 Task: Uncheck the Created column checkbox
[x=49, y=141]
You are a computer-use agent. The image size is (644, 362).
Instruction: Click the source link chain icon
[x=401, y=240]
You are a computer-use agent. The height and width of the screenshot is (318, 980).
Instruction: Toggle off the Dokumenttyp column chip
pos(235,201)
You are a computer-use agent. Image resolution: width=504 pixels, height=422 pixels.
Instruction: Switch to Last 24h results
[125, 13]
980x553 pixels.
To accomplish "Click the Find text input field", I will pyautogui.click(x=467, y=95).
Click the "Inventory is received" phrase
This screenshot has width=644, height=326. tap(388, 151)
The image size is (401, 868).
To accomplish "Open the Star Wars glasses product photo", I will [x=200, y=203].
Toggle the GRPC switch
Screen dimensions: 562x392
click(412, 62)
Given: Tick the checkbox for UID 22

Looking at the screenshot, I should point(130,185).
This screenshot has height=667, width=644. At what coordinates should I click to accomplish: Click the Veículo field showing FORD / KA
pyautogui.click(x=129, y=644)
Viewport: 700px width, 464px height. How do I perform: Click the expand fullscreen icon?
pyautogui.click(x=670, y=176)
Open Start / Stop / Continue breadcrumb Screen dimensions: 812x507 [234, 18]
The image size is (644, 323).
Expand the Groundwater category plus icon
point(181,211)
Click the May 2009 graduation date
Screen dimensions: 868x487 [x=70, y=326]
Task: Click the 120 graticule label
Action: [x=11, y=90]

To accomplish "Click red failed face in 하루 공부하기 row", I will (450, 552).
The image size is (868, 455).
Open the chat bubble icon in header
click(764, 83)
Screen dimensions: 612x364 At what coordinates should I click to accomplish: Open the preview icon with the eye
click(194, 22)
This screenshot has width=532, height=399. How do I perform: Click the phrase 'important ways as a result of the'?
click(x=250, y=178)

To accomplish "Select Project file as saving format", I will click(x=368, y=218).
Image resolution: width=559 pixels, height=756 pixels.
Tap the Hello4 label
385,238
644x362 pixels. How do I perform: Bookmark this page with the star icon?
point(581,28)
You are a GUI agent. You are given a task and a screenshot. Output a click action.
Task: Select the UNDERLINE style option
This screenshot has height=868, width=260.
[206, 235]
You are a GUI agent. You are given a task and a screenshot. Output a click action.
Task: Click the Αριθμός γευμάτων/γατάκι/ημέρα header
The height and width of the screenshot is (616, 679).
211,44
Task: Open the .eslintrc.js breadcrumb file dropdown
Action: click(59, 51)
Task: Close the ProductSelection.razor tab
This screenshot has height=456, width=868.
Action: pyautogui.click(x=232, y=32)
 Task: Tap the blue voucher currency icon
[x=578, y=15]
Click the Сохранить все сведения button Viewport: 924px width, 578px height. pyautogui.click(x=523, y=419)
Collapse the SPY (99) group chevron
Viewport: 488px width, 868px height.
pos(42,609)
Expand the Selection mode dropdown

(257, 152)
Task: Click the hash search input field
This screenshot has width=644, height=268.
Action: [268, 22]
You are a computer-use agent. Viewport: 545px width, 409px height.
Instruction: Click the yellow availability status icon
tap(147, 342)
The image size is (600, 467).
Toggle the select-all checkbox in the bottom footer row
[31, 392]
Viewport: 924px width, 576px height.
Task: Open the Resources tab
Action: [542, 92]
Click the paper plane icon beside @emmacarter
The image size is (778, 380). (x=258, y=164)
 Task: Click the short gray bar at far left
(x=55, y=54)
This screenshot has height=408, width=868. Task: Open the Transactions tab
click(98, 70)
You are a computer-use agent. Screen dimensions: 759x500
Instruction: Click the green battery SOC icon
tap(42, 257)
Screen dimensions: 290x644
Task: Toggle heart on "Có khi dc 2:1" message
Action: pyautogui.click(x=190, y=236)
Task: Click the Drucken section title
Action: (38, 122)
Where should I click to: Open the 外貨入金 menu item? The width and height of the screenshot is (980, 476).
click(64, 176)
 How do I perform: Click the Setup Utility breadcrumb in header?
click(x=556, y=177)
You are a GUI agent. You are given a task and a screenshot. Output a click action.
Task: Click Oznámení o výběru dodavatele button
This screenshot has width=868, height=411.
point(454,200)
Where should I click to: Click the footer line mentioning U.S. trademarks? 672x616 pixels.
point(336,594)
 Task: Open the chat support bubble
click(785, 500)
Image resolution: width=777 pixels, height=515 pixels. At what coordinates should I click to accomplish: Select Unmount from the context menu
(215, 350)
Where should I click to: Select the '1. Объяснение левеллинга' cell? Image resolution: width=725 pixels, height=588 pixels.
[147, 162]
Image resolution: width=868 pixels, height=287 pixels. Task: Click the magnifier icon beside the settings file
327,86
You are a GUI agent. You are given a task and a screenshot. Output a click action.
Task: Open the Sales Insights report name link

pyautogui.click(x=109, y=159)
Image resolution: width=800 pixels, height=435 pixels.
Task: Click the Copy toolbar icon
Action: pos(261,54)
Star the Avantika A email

Exercise prompt:
Would you please copy the material above exactly, with nothing left out?

Task output:
 Task: Uncheck the Created column checkbox
[x=49, y=141]
You are a computer-use agent. The image size is (644, 362).
Instruction: Click the source link chain icon
[x=401, y=240]
You are a computer-use agent. The height and width of the screenshot is (318, 980).
Instruction: Toggle off the Dokumenttyp column chip
pos(235,201)
You are a computer-use agent. Image resolution: width=504 pixels, height=422 pixels.
Instruction: Switch to Last 24h results
[125, 13]
980x553 pixels.
To accomplish "Click the Find text input field", I will pyautogui.click(x=467, y=95).
Click the "Inventory is received" phrase
This screenshot has width=644, height=326. tap(388, 151)
The image size is (401, 868).
To accomplish "Open the Star Wars glasses product photo", I will [x=200, y=203].
Toggle the GRPC switch
Screen dimensions: 562x392
click(412, 62)
Given: Tick the checkbox for UID 22

Looking at the screenshot, I should point(130,185).
This screenshot has height=667, width=644. At what coordinates should I click to accomplish: Click the Veículo field showing FORD / KA
pyautogui.click(x=129, y=644)
Viewport: 700px width, 464px height. How do I perform: Click the expand fullscreen icon?
pyautogui.click(x=670, y=176)
Open Start / Stop / Continue breadcrumb Screen dimensions: 812x507 [234, 18]
The image size is (644, 323).
Expand the Groundwater category plus icon
point(181,211)
Click the May 2009 graduation date
Screen dimensions: 868x487 [x=70, y=326]
Task: Click the 120 graticule label
Action: [x=11, y=90]

To accomplish "Click red failed face in 하루 공부하기 row", I will (450, 552).
The image size is (868, 455).
Open the chat bubble icon in header
click(764, 83)
Screen dimensions: 612x364 At what coordinates should I click to accomplish: Open the preview icon with the eye
click(194, 22)
This screenshot has width=532, height=399. How do I perform: Click the phrase 'important ways as a result of the'?
click(x=250, y=178)

To accomplish "Select Project file as saving format", I will click(x=368, y=218).
Image resolution: width=559 pixels, height=756 pixels.
Tap the Hello4 label
385,238
644x362 pixels. How do I perform: Bookmark this page with the star icon?
point(581,28)
You are a GUI agent. You are given a task and a screenshot. Output a click action.
Task: Select the UNDERLINE style option
This screenshot has height=868, width=260.
[206, 235]
You are a GUI agent. You are given a task and a screenshot. Output a click action.
Task: Click the Αριθμός γευμάτων/γατάκι/ημέρα header
The height and width of the screenshot is (616, 679).
211,44
Task: Open the .eslintrc.js breadcrumb file dropdown
Action: click(59, 51)
Task: Close the ProductSelection.razor tab
This screenshot has height=456, width=868.
Action: pyautogui.click(x=232, y=32)
 Task: Tap the blue voucher currency icon
[x=578, y=15]
Click the Сохранить все сведения button Viewport: 924px width, 578px height. pyautogui.click(x=523, y=419)
Collapse the SPY (99) group chevron
Viewport: 488px width, 868px height.
pos(42,609)
Expand the Selection mode dropdown

(257, 152)
Task: Click the hash search input field
This screenshot has width=644, height=268.
Action: [268, 22]
You are a computer-use agent. Viewport: 545px width, 409px height.
Instruction: Click the yellow availability status icon
tap(147, 342)
The image size is (600, 467).
Toggle the select-all checkbox in the bottom footer row
[31, 392]
Viewport: 924px width, 576px height.
Task: Open the Resources tab
Action: [542, 92]
Click the paper plane icon beside @emmacarter
The image size is (778, 380). (x=258, y=164)
 Task: Click the short gray bar at far left
(x=55, y=54)
This screenshot has height=408, width=868. Task: Open the Transactions tab
click(98, 70)
You are a computer-use agent. Screen dimensions: 759x500
Instruction: Click the green battery SOC icon
tap(42, 257)
Screen dimensions: 290x644
Task: Toggle heart on "Có khi dc 2:1" message
Action: pyautogui.click(x=190, y=236)
Task: Click the Drucken section title
Action: (38, 122)
Where should I click to: Open the 外貨入金 menu item? The width and height of the screenshot is (980, 476).
click(64, 176)
 How do I perform: Click the Setup Utility breadcrumb in header?
click(x=556, y=177)
You are a GUI agent. You are given a task and a screenshot. Output a click action.
Task: Click Oznámení o výběru dodavatele button
This screenshot has width=868, height=411.
point(454,200)
Where should I click to: Click the footer line mentioning U.S. trademarks? 672x616 pixels.
point(336,594)
 Task: Open the chat support bubble
click(785, 500)
Image resolution: width=777 pixels, height=515 pixels. At what coordinates should I click to accomplish: Select Unmount from the context menu
(215, 350)
Where should I click to: Select the '1. Объяснение левеллинга' cell? Image resolution: width=725 pixels, height=588 pixels.
[147, 162]
Image resolution: width=868 pixels, height=287 pixels. Task: Click the magnifier icon beside the settings file
327,86
You are a GUI agent. You are given a task and a screenshot. Output a click action.
Task: Open the Sales Insights report name link

pyautogui.click(x=109, y=159)
Image resolution: width=800 pixels, height=435 pixels.
Task: Click the Copy toolbar icon
Action: pos(261,54)
Star the Avantika A email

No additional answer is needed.